The best is to use all available security measures, since that will make it the most annoying to break in (not that it is likely, that someone even wants to do that). ;)

- disable SSID broadcast
- WPA2 (personal) pre-shared key with TKIP encryption
- non-guessable, long passkey (20+ random letters/numbers/special characters)
- MAC address filtering, permitting only listed PCs

That's about as secure as it gets today and everything there is supereasy to setup, so there is no reason not to use the full package (unless some parts of the network are incompatible, of course).

If you have WPA2 then sure, use if you are able to - and use a long and obscure password otherwise its just as useless as any of the others.

Yep. A password needs to be some string that is not a normal word, and should best contain letters, numbers and special characters to make it difficult for library-based brute force attacks to figure it out.

If you are paranoid, change the passkey (completely new key) every couple weeks.

Bye
Thanee
 


Wow, I would say "right on!" to Thanee's post concerning secure setups. Don't bother with MAC filtering, though. It's true that it won't stop a "determined" hacker, but it wouldn't even stop someone just browsing the networks very much. (It's quite easy to use available software tools to "sniff" the wireless network and find a valid MAC address, then tell your card to emulate that address.)

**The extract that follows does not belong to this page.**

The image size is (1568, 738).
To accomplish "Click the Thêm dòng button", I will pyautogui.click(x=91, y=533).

I have wireless available at home, but I don't use it. My friends are welcome to, though. :) I currently have WPA2 setup using a pre-shared key and TKIP, as Thanee pointed out. I have a spare machine in my office (file server/media server) that will soon be running FreeRADIUS. I'm really looking forward to that. I have some time in August when I won't be traveling, so I hope to have it up and running then...

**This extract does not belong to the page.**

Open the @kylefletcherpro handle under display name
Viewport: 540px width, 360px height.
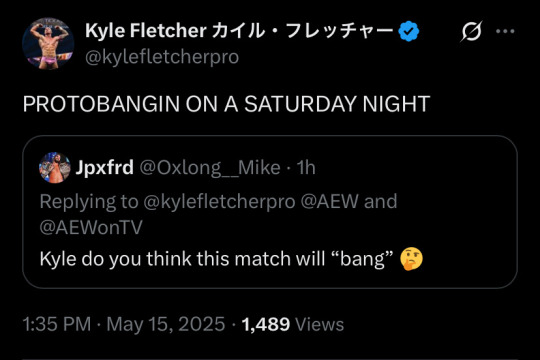tap(162, 57)
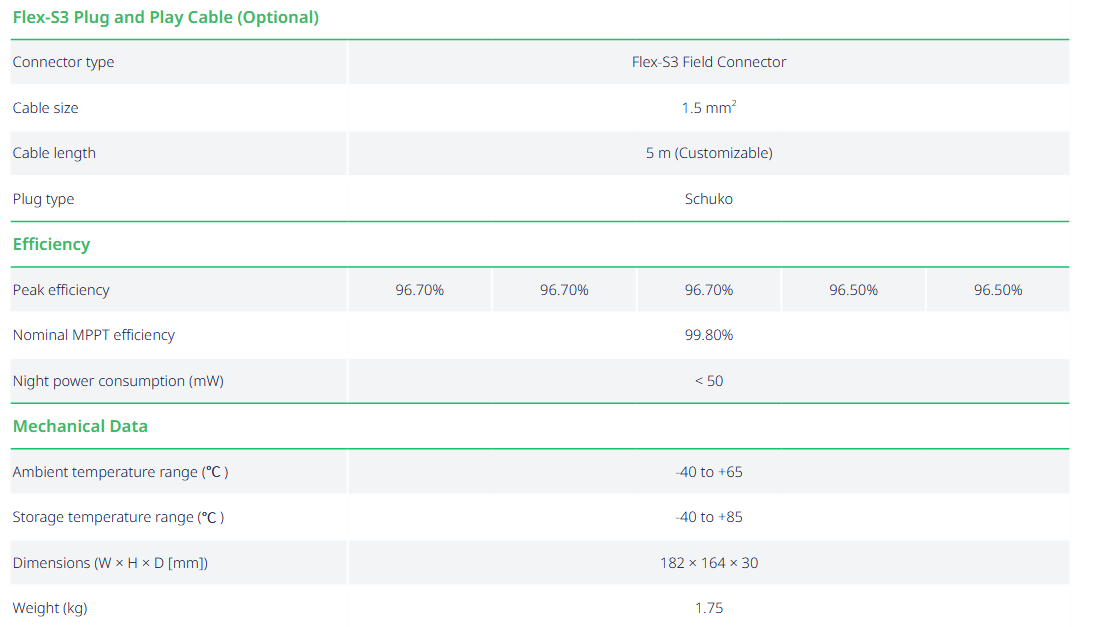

Someone else asked about the "Wireless N" standard and whether it was out of "draft" yet. No, not yet. IIRC, there was to be a vote on it sometime this summer, but the vote had been pushed back a little bit. Some Google'ing would likely find some answers about it, though. At this point, any changes that might happen should be pretty minor and most would be fixable with a firmware upgrade.

(I just bought the "LinkSys WRT54G" book from Amazon, so I'm looking forward to hacking it. I'll probably load OpenWRT instead of DD-WRT. But we'll see...)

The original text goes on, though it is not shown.